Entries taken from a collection
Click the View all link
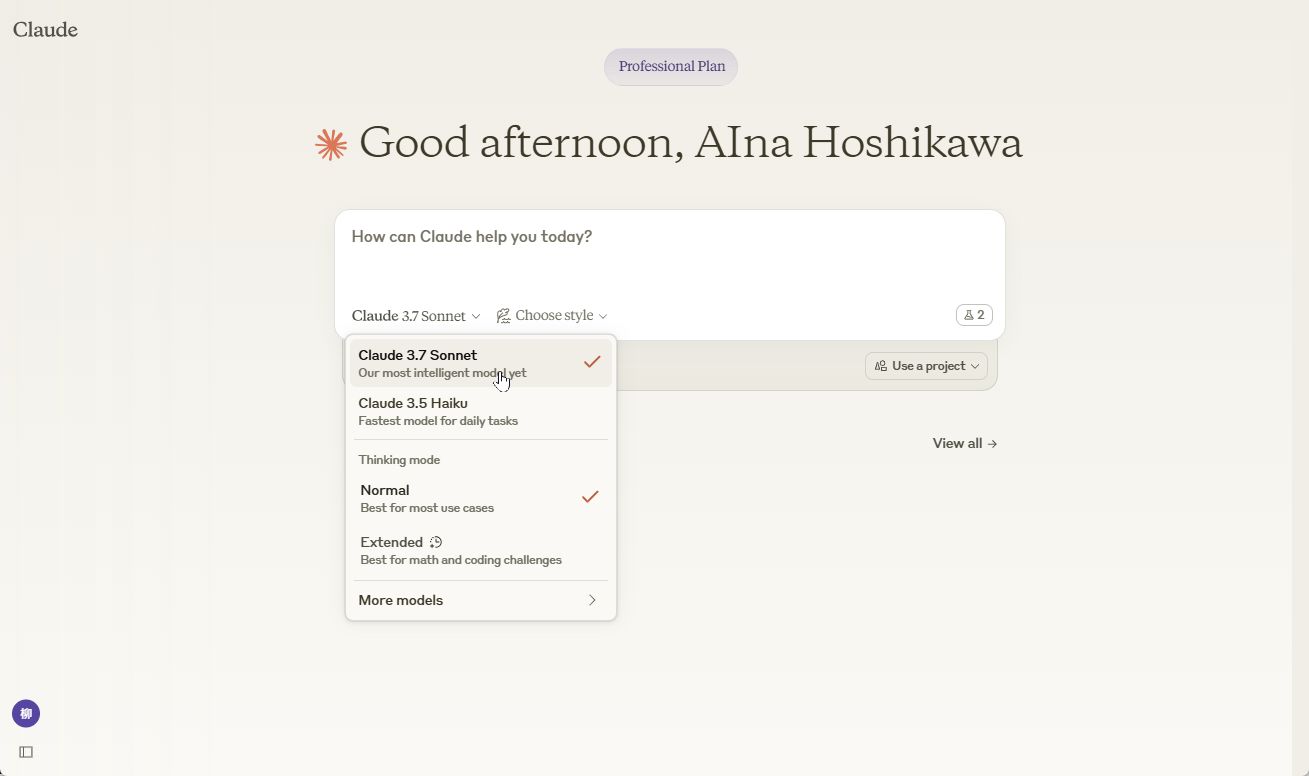The height and width of the screenshot is (776, 1309). (964, 443)

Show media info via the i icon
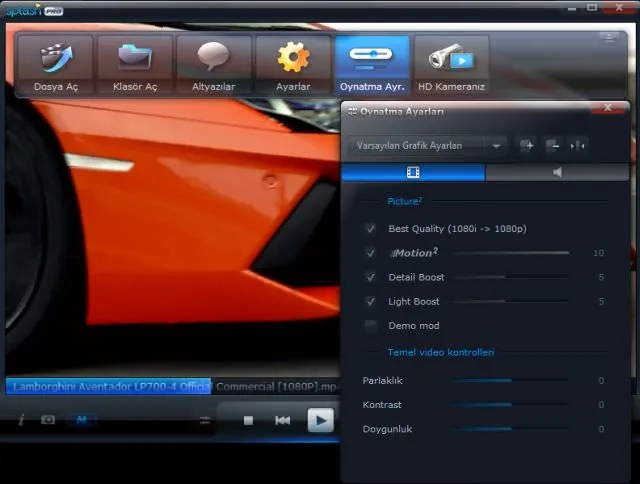pos(21,420)
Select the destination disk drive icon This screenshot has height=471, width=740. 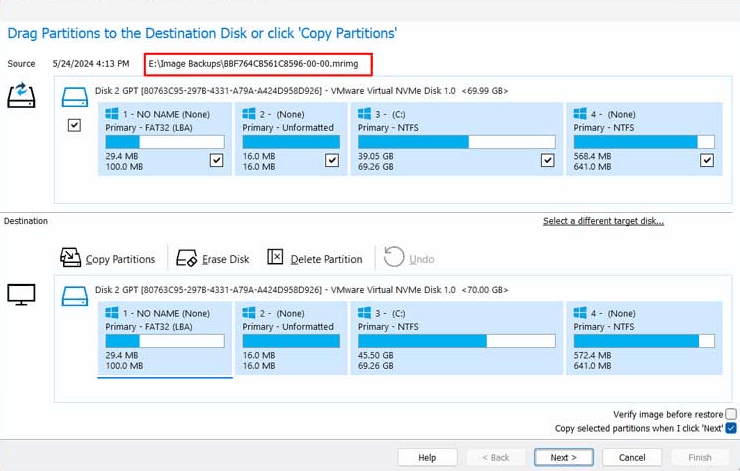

• [Exercise aim]:
Output the data above exactly. Drop every picture.

• [Solution]:
Click the View all link
The height and width of the screenshot is (776, 1309). (964, 443)

Show media info via the i icon
pos(21,420)
Select the destination disk drive icon This screenshot has height=471, width=740. 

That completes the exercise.